# Solved: YouTube Sound Issue with Windows 8



## SilverCat-20th (Feb 18, 2009)

I've been using Windows 8 64-bit since mid-Feb. 2013 (previously using Vista). Intermittently since then, I have been experiencing no sound on YouTube videos, but the problem would seem to correct itself. Now I'm having the problem all of the time. I also have sound issues occasionally with videos other than YouTube.

I did some research and learned that Windows 8 did not need the downloaded Adobe Flash. However, Microsoft realized there was a problem that required a Windows IE update. My Microsoft update list shows that on March 13, 2013, Visio 10 updates KB2809289 and KB2687505 were downloaded during an automatic update (MS13-021 and MS13-023 respectively). 

I may have Adobe Flash 11.7.700.169 installed separately, since I thought I would need it because I needed it with Vista. However, I can't locate it to uninstall it. I'm not sure if it's considered a program, an add-on, or an app. I get no result using various searches on my C drive and Internet Explorer tools, but I figure that's my lack of skill with Windows 8.

NEW INFORMATION SINCE ORIGINAL POST: 
I ran BelArc Advisor profile on my computer and see that Adobe Systems, Inc. - Shockwave FlashVersion 11,7,700,169 is listed in Program Files (x86), System32/Macromed/Flash as three items: ActiveXControl, Application Extension, and Application. 

*Have I somehow disabled the Flash listed in System32?* I did read somewhere that Active X might be involved and so I selected it (and unselected it) in TOOLS on the IE Tool bar. For a short time, that solved my problem. Then it returned, and I'm at my wit's end as to how to resolve this. I found a couple of videos that maybe could solve the problem, but I can't hear them. Is there someone who can help me with this?


----------



## Macboatmaster (Jan 15, 2010)

SilverCat-20th

Welcome to Tech Support Guy

To save me a lot of typing would you please start by working your way through the information and tests on this link
http://helpx.adobe.com/flash-player/kb/flash-player-issues-windows-8.html

This may also help - scroll down the page for Windows 8
http://helpx.adobe.com/flash-player/kb/find-version-flash-player.html


----------



## SilverCat-20th (Feb 18, 2009)

Macboatmaster said:


> SilverCat-20th
> 
> Welcome to Tech Support Guy
> 
> ...


While working with the first link in your response, I realized I had never opened Internet Explorer since having Windows 8 from the new start screen. I had been using the desktop familiar to me and loading up the task bar with my common internet, etc. icons. Once I opened IE 10 this evening from the new start screen, the YouTube sound was there. Now I will be on a new learning curve getting more familiar with the new start screen.

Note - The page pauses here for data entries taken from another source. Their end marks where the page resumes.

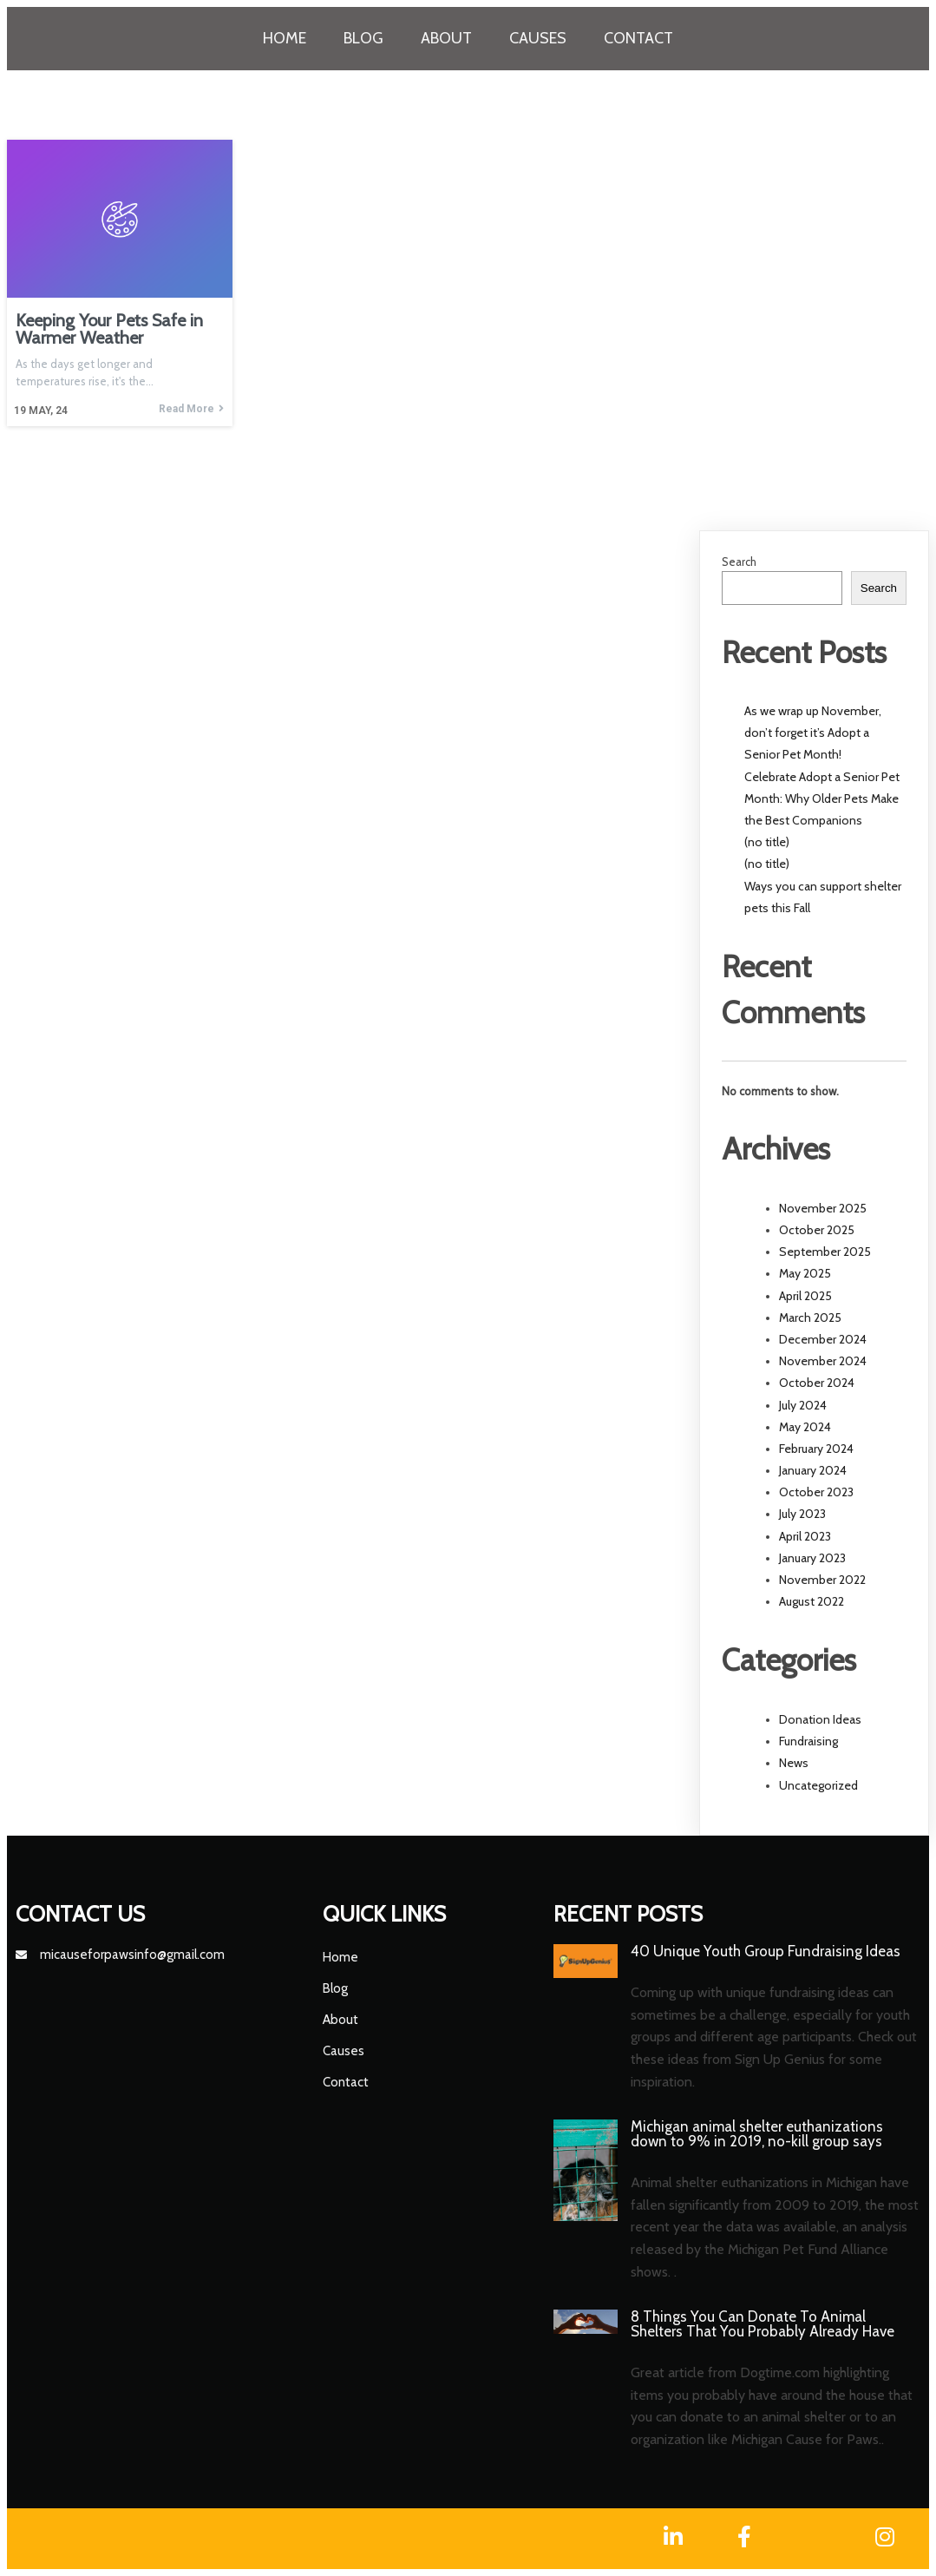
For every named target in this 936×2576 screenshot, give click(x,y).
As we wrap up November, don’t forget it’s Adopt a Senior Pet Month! (812, 732)
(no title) (766, 842)
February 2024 (816, 1448)
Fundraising (808, 1741)
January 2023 (812, 1558)
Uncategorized (818, 1785)
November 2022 (822, 1579)
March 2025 (810, 1317)
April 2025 (805, 1296)
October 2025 (816, 1230)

There continues to be no YouTube sound when I'm viewing on the older desktop version. When that first happened, it was probably something I did, but I don't know what. I will just have to become more proficient at using the new "start menu."

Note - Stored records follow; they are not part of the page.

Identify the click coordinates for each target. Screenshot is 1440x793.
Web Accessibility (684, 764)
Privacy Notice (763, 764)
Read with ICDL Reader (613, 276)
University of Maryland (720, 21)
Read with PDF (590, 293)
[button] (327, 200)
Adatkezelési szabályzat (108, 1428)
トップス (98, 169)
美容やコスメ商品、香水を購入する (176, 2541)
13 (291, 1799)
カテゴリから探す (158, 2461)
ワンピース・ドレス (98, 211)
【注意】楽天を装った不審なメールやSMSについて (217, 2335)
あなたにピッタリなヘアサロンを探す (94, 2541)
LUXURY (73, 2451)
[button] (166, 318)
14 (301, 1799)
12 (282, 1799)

I would like to thank you very much for urging me to investigate the info on the link you sent before getting back to you. I am going to mark this problem as solved.


----------



## Macboatmaster (Jan 15, 2010)

Pleased it worked
I feel this may be of some help to you
http://forums.techguy.org/windows-8/1088319-windows-8-keyboard-shortcuts.html
It is a post by me, but as you will see I claim no credit for any research it is all there provided by Windows 8.

If you press the windows key and go to the tiles menu, you can from there drag and drop tiles as you wish to organise your start menu

If you right click a blank area of the tiles screen and click on all apps (applications) that appears bottom right corner, you may then right click any chosen one and select from the menu at the bottom of the screen - pin to start - pin to taskbar, depending on the nature of the chosen tile.

Windows key again, once or twice takes you back to where you were

Good luck with it


----------



## SilverCat-20th (Feb 18, 2009)

Thank you for the "bonus" information. I will surely take advantage of it. I am already becoming comfortable with the new start menu and the shortcut info will be very helpful.


----------